Would the member explain how, in her view, decriminalizing marijuana would stop the usage of marijuana by young Canadians?

Cannabis Act June 1st, 2017

Mr. Speaker, when I am in Oakville I get into the high schools as much as I can. I talk to kids there about the dangers of marijuana.

The member told a very powerful story about a young woman who in high school began to use marijuana, and that took her down a very difficult and disastrous path in her life. That is exactly what this bill is trying to prevent. It is trying to stop marijuana from getting into the hands of young people in high schools and stop the black market that is feeding them.

If we do not pass this legislation, what else would the member suggest we do to stop that path for that young woman?

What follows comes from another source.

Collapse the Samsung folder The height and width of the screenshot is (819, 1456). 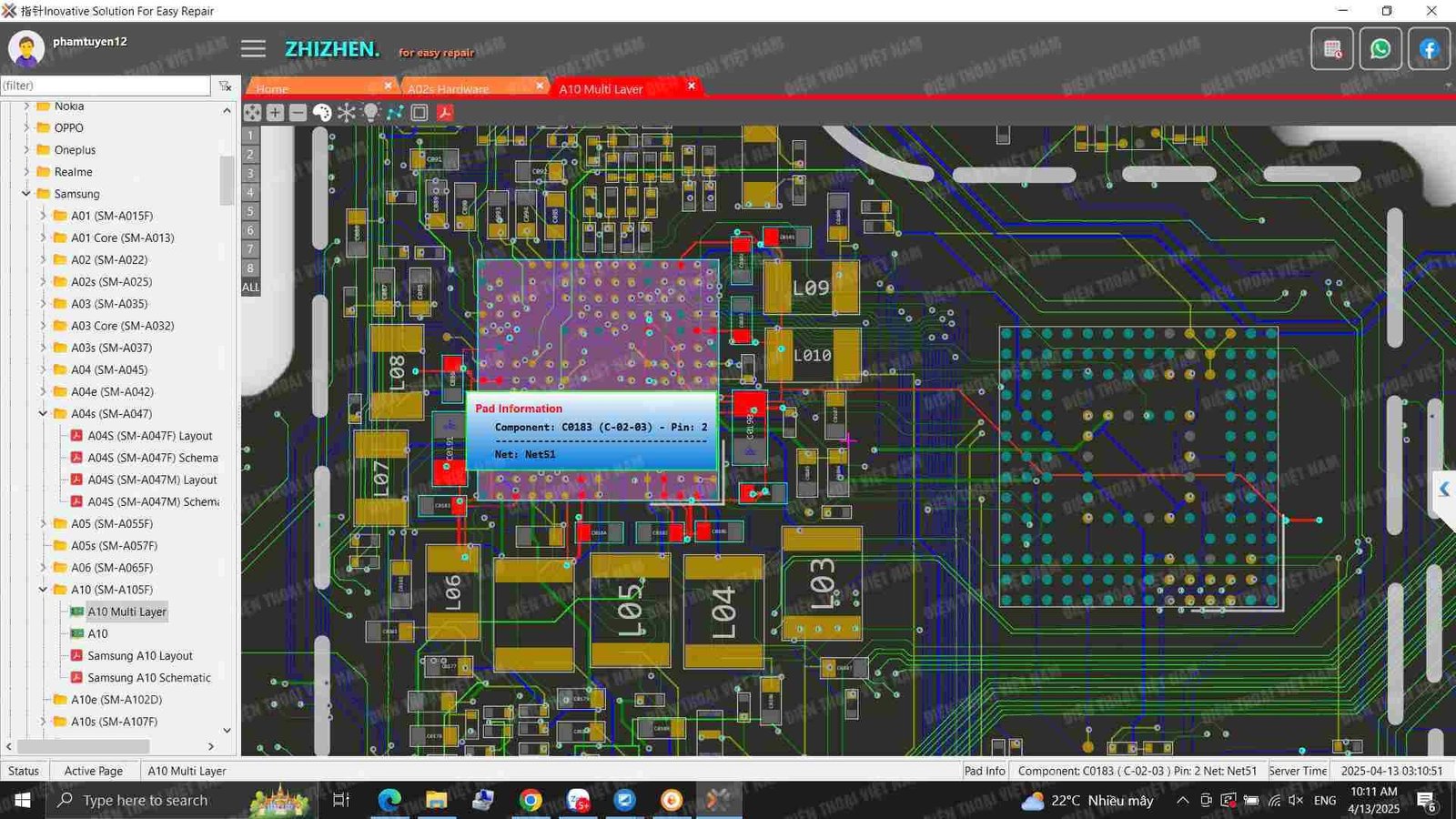26,194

Business of Supply June 1st, 2017

Mr. Speaker, this project would provide unprecedented access to global markets and generate significant direct economic benefits, including more than $4.5 billion in federal and provincial government revenues. As I mentioned earlier, it would benefit operating engineers across Canada.

Kinder Morgan, to proceed with this project, has to address 157 legally binding conditions, demonstrating that it can meet engineering, safety, emergency preparedness, and environmental protection conditions before construction can begin, and it has to apply for regulatory permits and authorizations from federal and provincial governments and continue consultations all the way along. There is very careful thought in how to build this pipeline safely.

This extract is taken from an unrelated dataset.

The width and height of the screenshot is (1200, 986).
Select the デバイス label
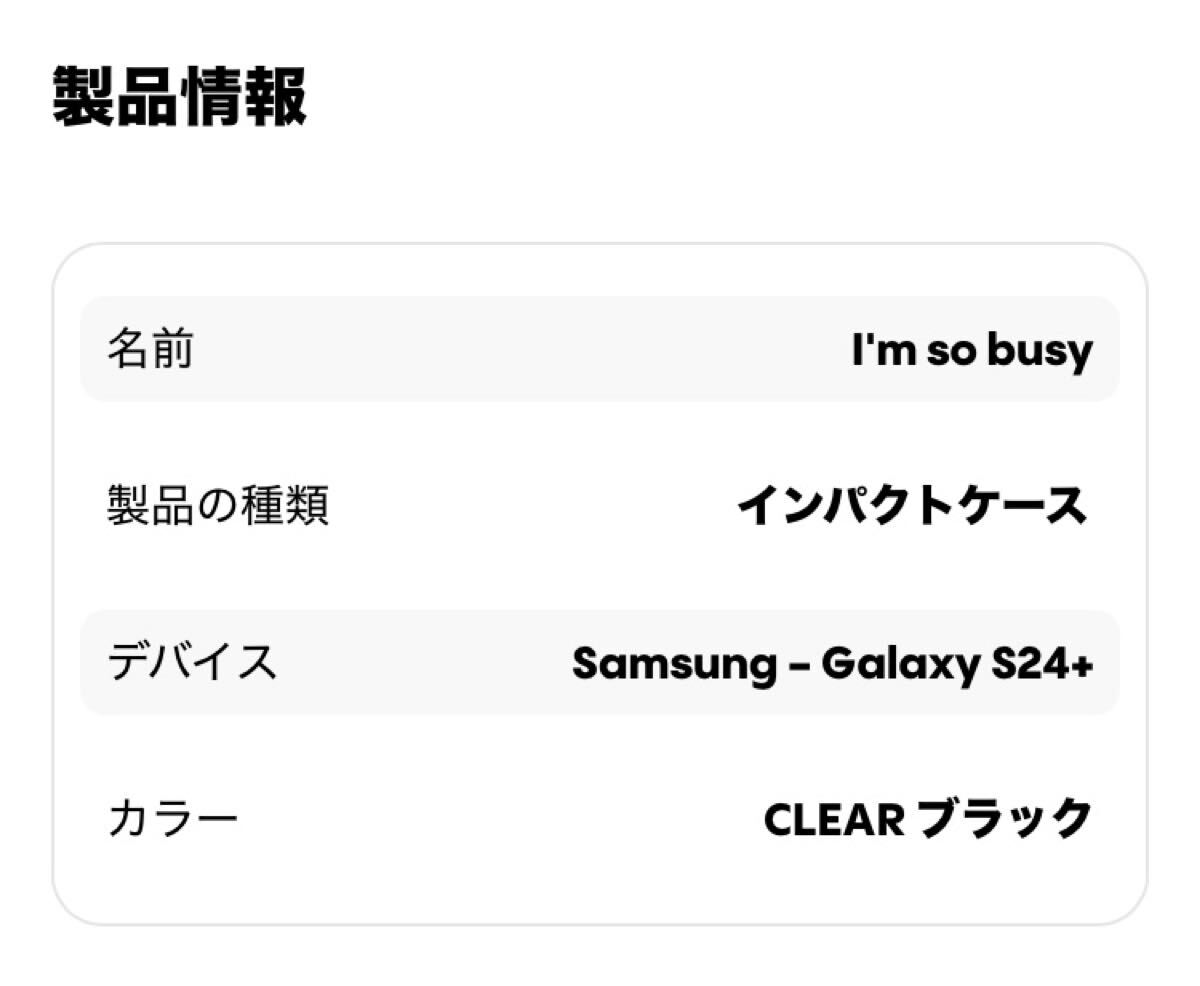click(192, 662)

Are there any conditions whatsoever that the hon. member, or her party, would ever support to get Canadian oil to tidewater?

Business of Supply June 1st, 2017

Mr. Speaker, the Trans Mountain expansion project would create 15,000 new jobs in construction, engineering, and spill prevention. It would get hard-working Canadians back to work and put food on the table for middle-class families across Canada.

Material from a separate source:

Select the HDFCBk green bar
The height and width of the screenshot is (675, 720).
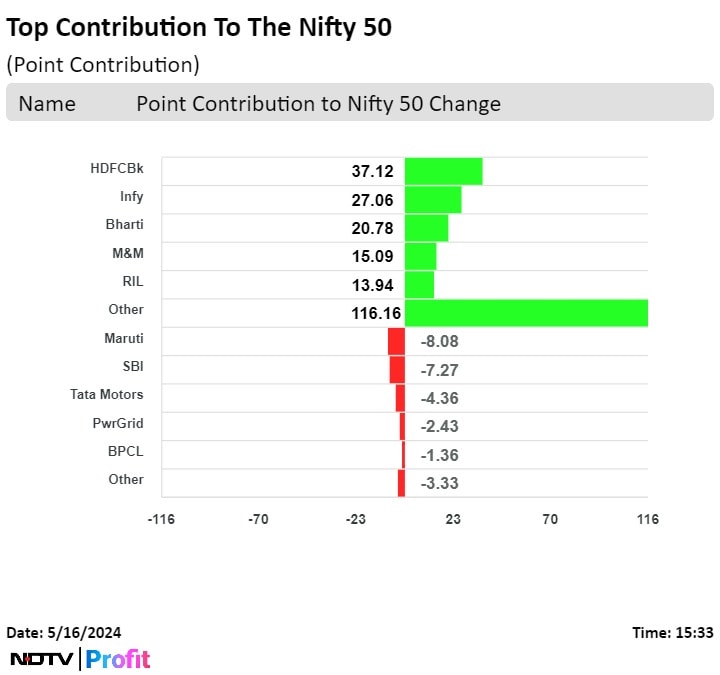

For example, in my riding of Oakville is Local 793 of the International Union of Operating Engineers. This local operates the Operating Engineers Training Institute of Ontario, which trains crane operators and heavy equipment operators on exactly how to build pipelines and how to work the equipment that puts them in.

Why does the hon. member not have faith in the operating engineers of Canada to build a safe pipeline? What would she say to the families in my community that are getting trained and those across Canada that she would put out of work on these kinds of important projects?

Business of Supply June 1st, 2017

Mr. Speaker, the Kinder Morgan pipeline is a critical pipeline to tidewater. In ensuring that this pipeline progresses safely and properly, the government has made tremendous efforts. It has announced interim principles to govern decisions on major projects, it has appointed a ministerial panel to travel the proposed pipeline route to hear from concerned citizens and provide further opportunity for public comment, and it has committed to co-develop indigenous advisory and monitoring committees to provide ongoing environmental monitoring for the project. That is how to get by and that is how to get approval for this kind of project.

When I listened to the hon. member in his address, l have to ask how it was that the previous government did not have meaningful engagement with provinces on these kinds of topics. How did it let the relationship with indigenous communities get so bad over that 10-year period that it was not able to get any project to tidewater? I think it is because it did not have a proper process, which is what this government is putting in place.

Could the hon. member speak to why the previous government failed to maintain those relationships?

Drugs and Pharmaceuticals May 17th, 2017

Mr. Speaker, Canadians are paying too much for prescription drugs. We have the second highest per capita spending for pharmaceuticals in the OECD.

The government took quick action last year by joining the pan-Canadian Pharmaceutical Alliance to leverage better prices with the collective buying power of the provinces and territories. It is saving taxpayers $700 million per year, but it is not enough.

Can the minister give the House an update on the steps she is taking to lower prescription drug prices in Canada?